I keep thinking life without Geek should become my new normal. I guess it has - but it still feels like a raw wound. It still gives me nightmares - or dreams, I guess - and I wake up at four am wondering what the hell happened.
I don't know if she realized - or understood - how much she meant to me. But, saying that, I'm not sure I meant the same to her. It's hard to say. More and more I feel like you can't really know anyone, not even yourself. I thought when push came to shove, I'd be able to do what she asked and I'd be able to stand up for what I wanted, or what I believed, or, or, or...
Turns out that's not true. Or, it is, and... I don't know. Maybe what I wanted or what I believed in was that I wasn't ready, or that everything was entirely off kilter. Hard to say.
Oddly, or frustratingly (since it was "my" thing before it was ever "hers" or "ours"), the MCU, which I lovely dearly, now just serves as a reminder of us.
I had a breakdown this week again because a mutual friend ("Morgue") went and saw Endgame with her on a day we had made plans, not realizing she'd double-booked herself. I feel petty, being upset about that, but I think more and more that I realized it's not about the two of them seeing it together. When I saw it today? All I could think about was how much we saw ourselves in Cap and Peggy, or Cap and Thor, or what-have-you, and how many wonderful moments there were between all the characters we had grown to love over the years in all of the movies, the series, etc. and how much I wanted to talk to Geek about it.
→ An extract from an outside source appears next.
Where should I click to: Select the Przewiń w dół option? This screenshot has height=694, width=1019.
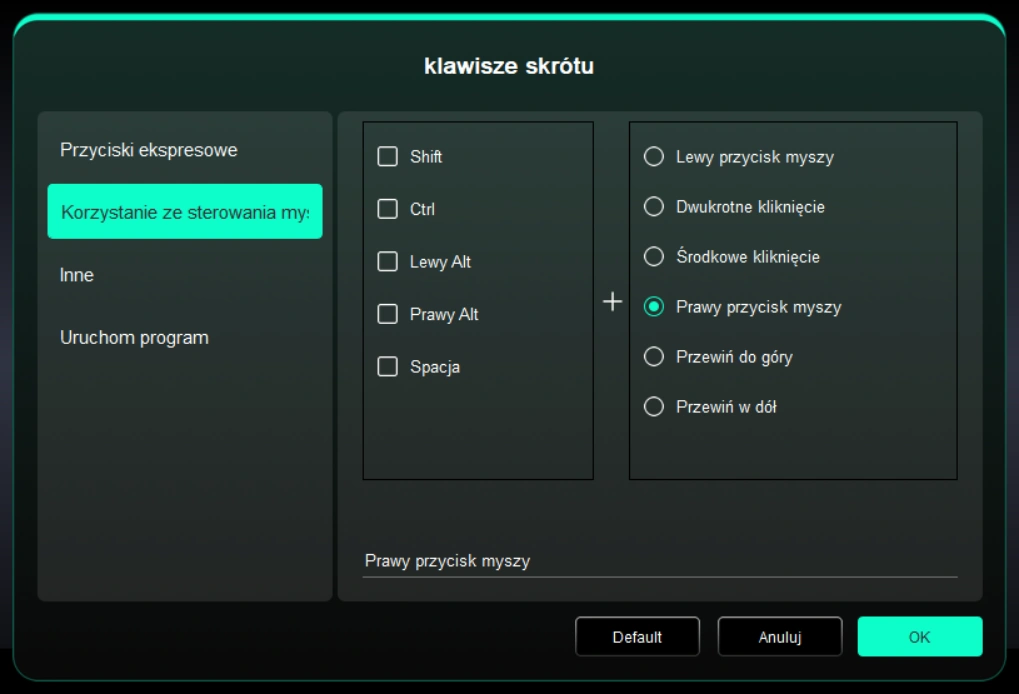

I wanted to have seen it with her. I wanted all of the years of love and attention we put into it TOGETHER to culminate in the same way.
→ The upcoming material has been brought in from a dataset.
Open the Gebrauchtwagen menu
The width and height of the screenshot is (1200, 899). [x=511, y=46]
I loved dissecting MCU movies with her, and strategizing over what might happen. I don't really have anyone to do that with anymore. When she broke up with me I lost the future I wanted and my best friend.
Twelve years of friendship and over three years together gone, just like that.
I've been trying really hard to be okay.
I'm not. I'm better, but not great. It just feels like it's been such a long time now that I really shouldn't still be bursting into tears over her.
She's taking up too much space in my head ENTIRELY RENT FREE.
If I could hate her or decide not to care, it would be a lot easier.
Instead, I'll just keep going over the things I think we'd have said about it... and maybe pretend it's a conversation with someone else. Who knows if that's healthy or not. I just want to get through the day.
The day, then the month, then the year.
Maybe one day she'll (we'll?) learn from it, or grow from it, and laugh about it.
For now, I'm just keeping myself as busy as I can. It's been the only way I've been able to cope. I'm fine when I'm around people, or doing something. It's the thinking that takes me out of it.
I guess that emotional milestone is just a missed opportunity.
But I don't want to give it all my attention.
I'm pretty sure she doesn't think of me at all.